Look at the diagonals. The king can’t move onto the diagonals making the promotion to queen result in a stalemate. A rook means that the king can move onto those diagonals and will have to move. Smart play on white’s part will eventually result in mate, though I don’t know if you can do it with just the rook, king, and pawn or have to promote that other pawn.
Promoting to a queen results in no legal moves for black - so, despite white’s big advantage in material, the game ends immediately as a draw. Promoting to a rook gives white less material advantage, but still plenty to force a win.
The Pawn promotion rule isn’t the only rule in Chess that’s misunderstood or just not widely known among casual players. Try making an en passant capture without discussing the rules of Chess prior to the game.
OK, thanks, folks. I knew I was missing something. I needed to look at it from Black’s perspective, not White’s.
This website documents (and has a nice feature letting you step through the moves) several tournament games in which a knight promotion proved to be the better choice. It’s rare, but it happens.
I’ve not played chess for a few years, but there’s another situation called zugzwang where you have no good moves, and I suppose it’s possible that choosing the wrong piece to promote to could result in zugzwang a move or two down the line. I’ve never seen that though.
I thought, and I may have misunderstood the term, zugzwang was where the situation would be absolutely in your favor if it were the other person’s move.
That is mutual zugzwang.
There’s also a famous opening line in the Albin Counter Gambit which involves promoting to a knight:
- d4 d5 2. c4 e5 3. dxe5 d4 4. e3 Bb4+ 5. Bd2 dxe3 6. Bxb4 exf2+ 7. Ke2 fxg1=N+
The knight promotion is much superior to promoting to queen because it’s check; playing fxg1=Q instead would allow White to play Qxd8+ and then Rxg1.
Thanks, flight.
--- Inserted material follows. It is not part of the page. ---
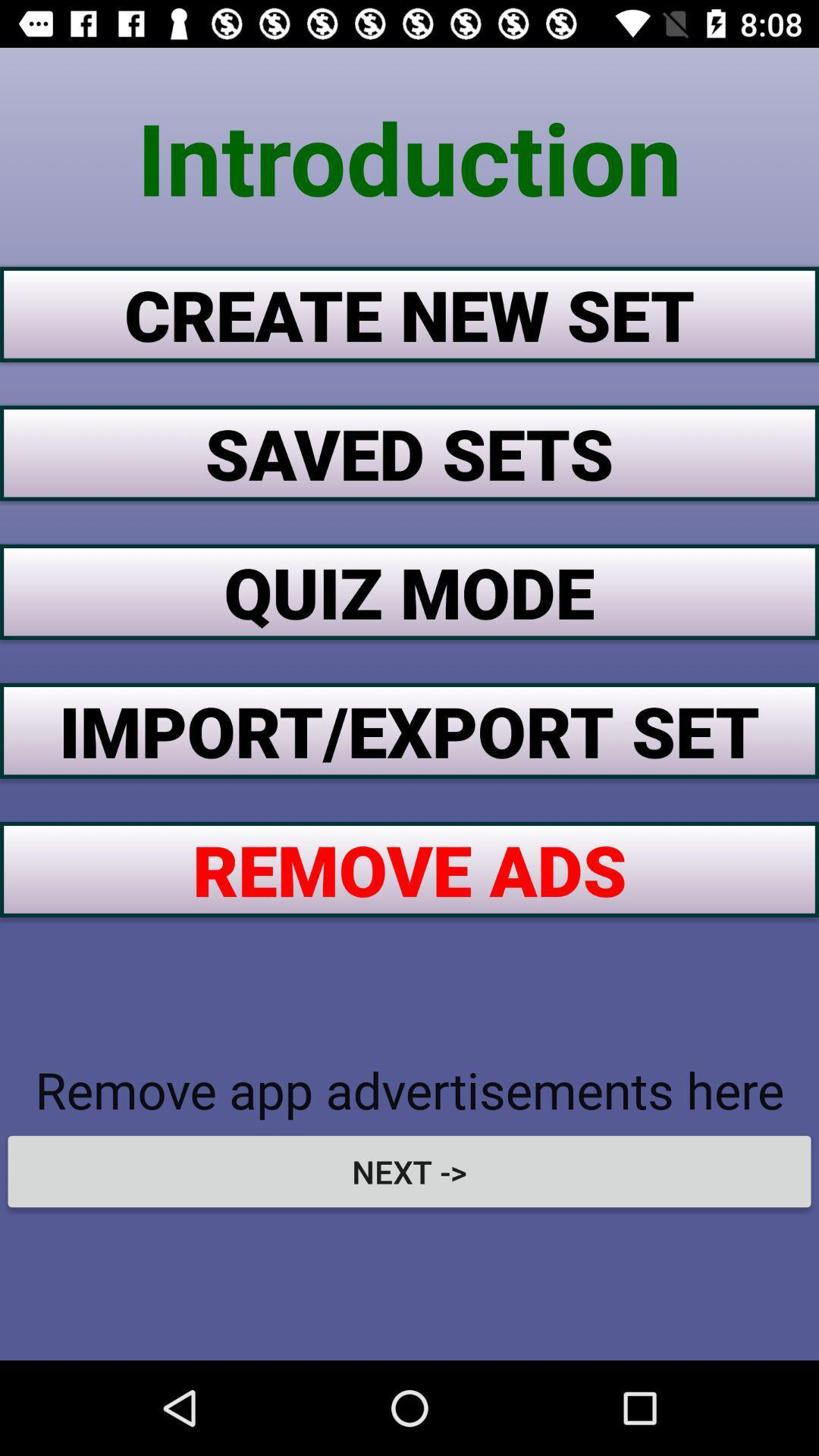 This screenshot has height=1456, width=819. Describe the element at coordinates (410, 452) in the screenshot. I see `icon below create new set icon` at that location.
I just checked the dictionary. It’s irrelevant if the situation would be in favor if it were the other player’s move. Zugzwang just means the situation forces the player to make an undesirable or disadvantageous move.
Zugzwang means a situation where you’d want to just skip your turn, if such a thing were allowed. It’s not just that all your moves are bad, it’s also that you’d be ok or winning if you had the same position with your opponent to move. A mutual zugzwang is a position where both players would prefer their opponent to have the move.
The basic example of a mutual zugzwang is something like white with a king on d6 and a pawn on e7, and black with his king on e8. If it’s black’s move he loses, but if it’s white’s move he can only draw.
Hijack: new proposal for regular chess – taking the pass.
I love coming up with new rules for just about any kind of game, and everybody talking about passing made me think out this one:
Basically either player can always pass in his or her turn, except in the following situations:
-
If either player has passed in the previous two turns. As an example, if black passes, then white cannot pass in turn, nor can black pass a second time in a row. Then the pass can be ‘taken’ again.
-
No player can take the pass while his king is under check, in accordance with the usual rules regarding check: a player in check MUST move to avoid, counter, or block the attack, however this is possible. (If a player is under double check, as usual, he cannot attack a checking piece with one of his non-king pieces, or move a piece between the attacking piece and his king, he must move the king to a safe place. [he can attack with the king so long as the piece the king captures is not covered.])
-
Hi, Opal!!
There would be a couple of reasonable ways to rule the interaction of passing with a stalemate situation:
[ul]
[li]Stalemate is the same as ever, automatic draw. Stalemated player cannot ‘get out of it’ by taking the pass, even if it is available.[/li][li]Stalemated player may choose to ‘get out of it’ by taking an available pass, or can choose to not take the pass and thus draw, as he pleases.[/li][li]If the pass is available, and the only legal ‘move’, it must be taken. Stalemate thus cannot apply while the pass is available under rule 1 above.[/li][/ul]
Any notions how this would affect the play of chess?? Is there some other subtle situation that would need to be addressed to make this consistent with the other rules of chess??
I’ll sometimes go for a rook, under these conditions:
-
I’ve got the game well in hand and just want the pawn promoted to finish the game faster.
-
I still have my queen, but have lost a rook. By selecting a rook, I don’t have to use an upside down rook for a queen. It looks a little funky, you know?
~Baal~
If you have time, you can peruse www.chessvariants.com. There are quite a few variants. I don’t know if any of them (other than Korean Chess) have a passing permitted rule, but I wouldn’t be surprised if there’s at least one.